4. AUDIENCE SEGMENTATION: While you will have general on-boarding training that all retail employees must take, your employees are probably specialized to some degree. Targeting and segmenting training content can be a formidable challenge.
Your LMS should allow you to assign courses based on any aspect of the Learner’s account or profile such as their job title, department, location. Our customers use our Absorb LMS enrolment filters to enable self-enrolment and/or automated enrolment of training based on these common filters as well as adding custom fields to the profile through the Absorb Survey tool. By renaming custom fields and populating them through surveys you can build rich and powerful Learner profiles that go beyond the information pulled in from the HRIS. For example, our client Oakley engages learners by capturing who their favourite Oakley sponsored athletes are and then pushing out news and twitter feeds from those athletes, targeted only to those Learners who have an expressed interested in that athlete (another great SMARTLAB feature). The bottom line is, you can really only enable product specialization if you have a way to target content at the right people. Simply creating a wide variety of courses and making them available via self-enrolment is often not effective.
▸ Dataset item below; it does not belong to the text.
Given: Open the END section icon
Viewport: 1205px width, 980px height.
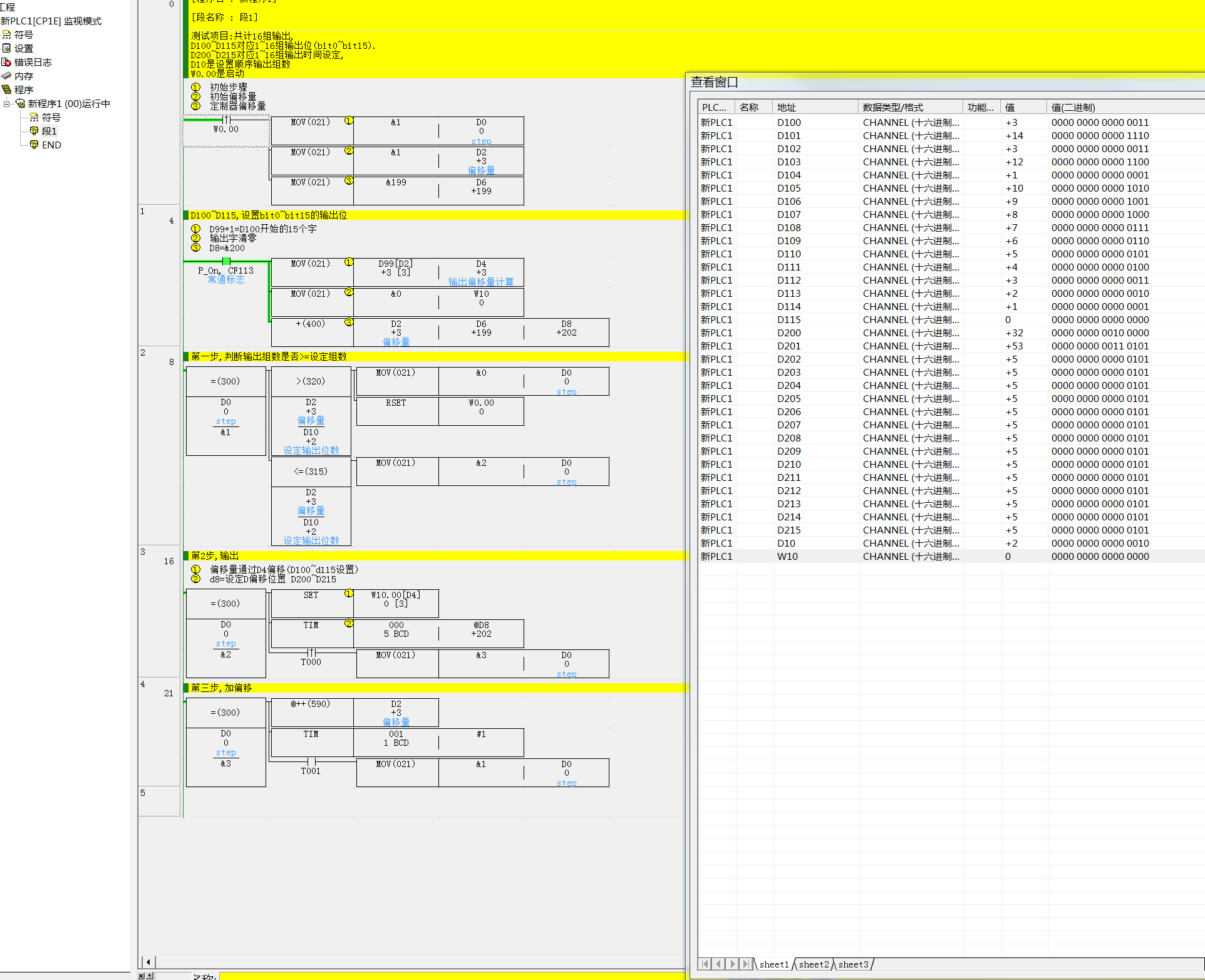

5. MEASURING THE ROI OF TRAINING: We all want to do this but it’s nearly impossible without having accurate training data that can be tracked and correlated with store performance (sales) data.
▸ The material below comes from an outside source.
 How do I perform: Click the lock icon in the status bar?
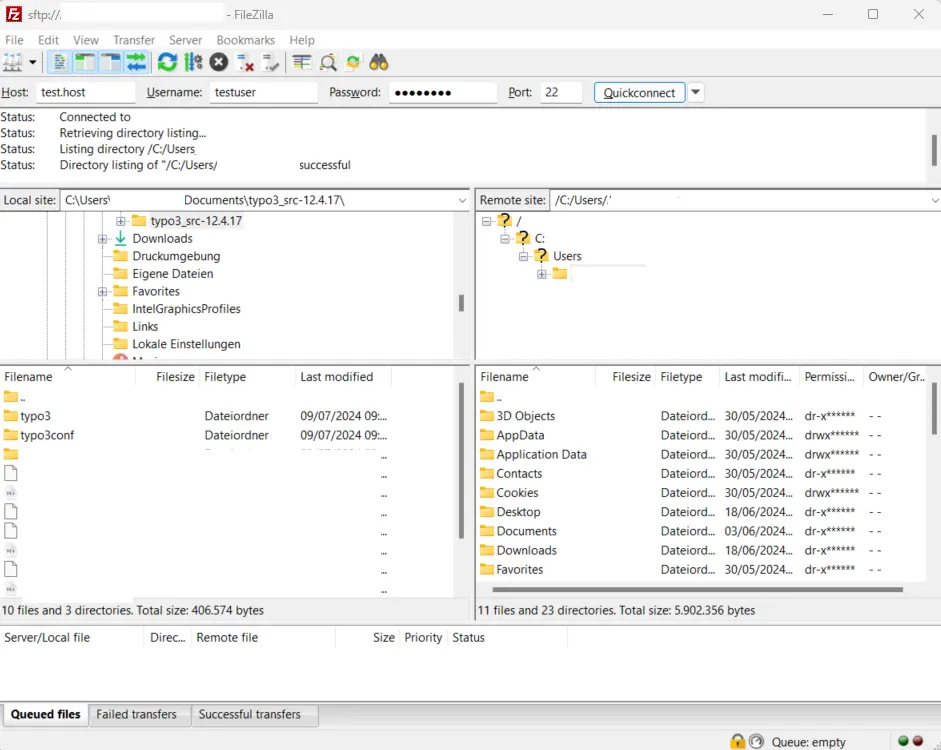[x=737, y=742]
Over time, you will have built up a meaningful amount of historical training and sales performance data. Typically, this will come from two systems, the LMS (training data) and your Financial system (sales data). If you’ve set up your LMS with measuring ROI as one of your end goals, then you should already be tracking things like, total training by course, by learner, by product, by location and by department as well as training costs per course and per learner. With good financial data, you should be able to then correlate training on a specific product at a specific store (or even a specific team of employees) with sales data for the following 3 to 6 months (for example). If you do this properly, you will be able to identify which training content/activities are having an impact on sales. Of equal importance is that you will be able to see which activities are having little to no (or even negative) impact. Not only will you be measuring the impact of your training investment but you will also be able to continuously enhance your programs each quarter or fiscal year. Who knows, you may finally be in a position to confidently request a budget increase!
As I said in Part One of this post, retail is a complex science (with a bit of art thrown in from time to time) and I have tried to keep this practical and specific. I do hope that I’ve generated at least one or two ideas for you to explore further.